NEW DELHI (Reuters) - India’s foreign secretary said on Monday the peace process with Pakistan was strained because its nuclear-armed foe was “inciting terror” inside India and trying to hit its interests abroad.
Pakistan quickly rejected the charge and said peace talks were “on track” but India was pointing an accusing finger at Islamabad without any evidence.
India’s comments, one of the sharpest exchanges between the two sides since they launched peace talks in 2004, came after a bombing in Kabul earlier this month that killed 58 people, including two Indian diplomats.
“Unfortunately certain incidents in (the) recent past have vitiated the atmosphere between India and Pakistan. The dialogue process is under stress,” Foreign Secretary Shivshankar Menon told reporters after an intense meeting between top foreign officials in New Delhi.
“There have been statements by leaders of Pakistan, inciting terror,” he said.
“There are such statements from some government officials and this incitement of violence has culminated in suicide blasts in our embassy in Kabul,” he said. “All investigations point to Pakistan being behind the blast.”
Pakistan Foreign Secretary Salman Bashir said the accusations were baseless adding that Menon refused to specify India’s basis for the accusations.

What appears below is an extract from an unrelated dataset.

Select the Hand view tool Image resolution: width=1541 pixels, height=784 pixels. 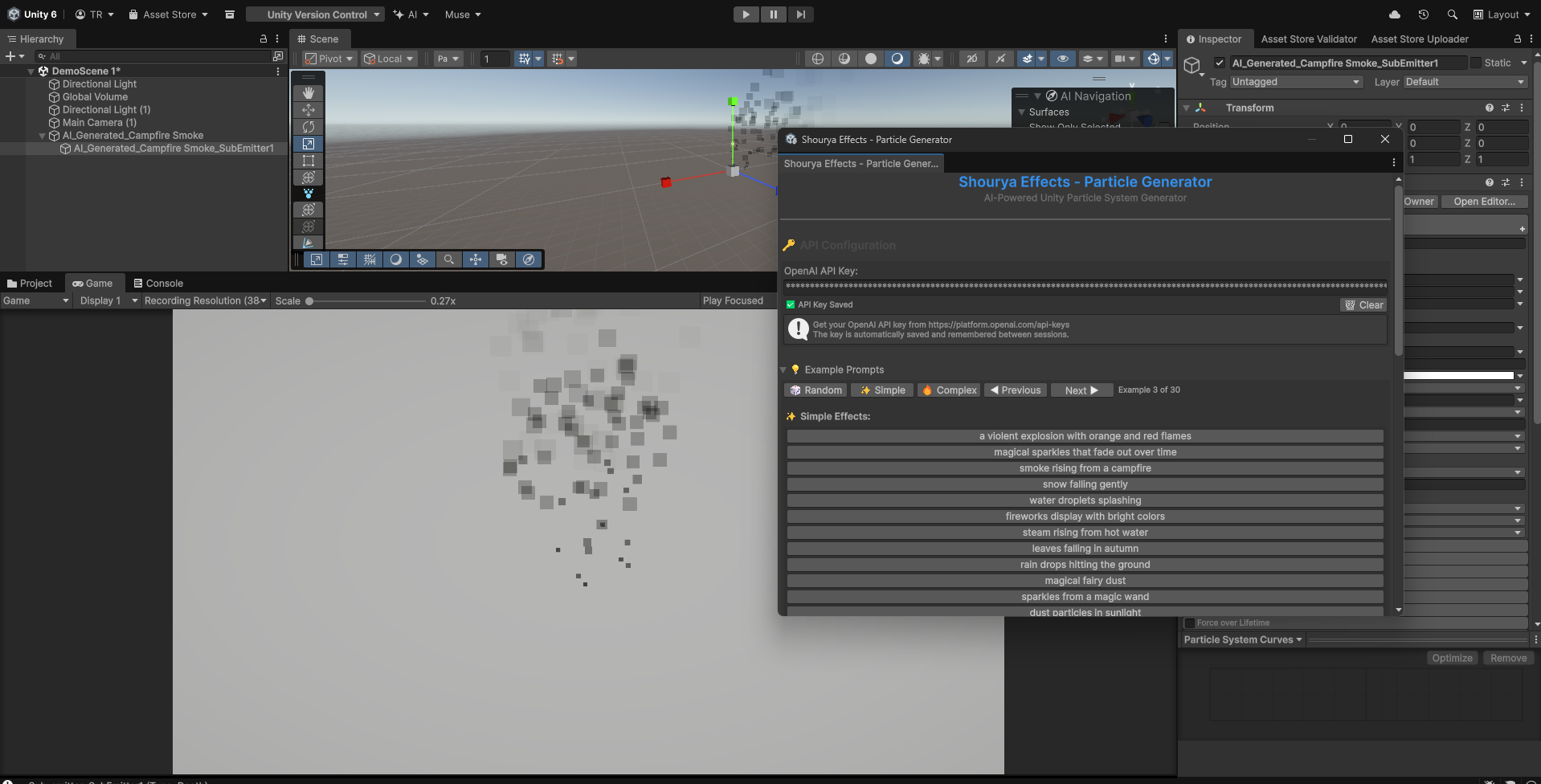click(x=309, y=93)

“He (Menon) did not feel the need to share the information,” Bashir said.
“But of course if there is such information we are prepared to look at it very carefully ... because we feel really that these are baseless accusations.”
Bashir said there were points of contention in the peace process but they were momentary.
“I would not like to characterize the status of our dialogue in the manner it has been described to you,” Bashir said in response to a question. “I think the dialogue is very much on track.”
India last week blamed Pakistan’s intelligence service for a suicide car-bomb attack in Kabul. It also reported this month cross-border firing on the line of control between India and Pakistan-controlled Kashmir.
India accuses Pakistan of backing a two-decade-old separatist revolt in Kashmir, which both sides claim in full but rule in part, and of trying to hit Indian interests abroad.
For its part, Pakistan suspects Indian involvement in a low level insurgency in the western province of Baluchistan and trouble in the Pashtun tribal region on the Afghan border.
Bashir called on India to air its grievances at their anti-terrorism platform formed in 2006, to share information and assist investigations.
“It is important that Pakistan and India, whenever they have any concerns, especially when they have specific concerns, that they discuss these openly, candidly and be forthcoming in sharing whatever information,” he added.
While ties had been warming since the start of the peace process, after the countries came close to a fourth war, there has been little progress in their main dispute over Kashmir.
“I think it is important, it is imperative that we refrain from what’s called the blame game, we have played it for too long,” Bashir said.
Despite the trading of charges, the two sides agreed on several confidence building measures, including opening up new border crossings, increasing the frequency of a bus service and on more trade. They also agreed on a meeting between their foreign ministers in Colombo next month.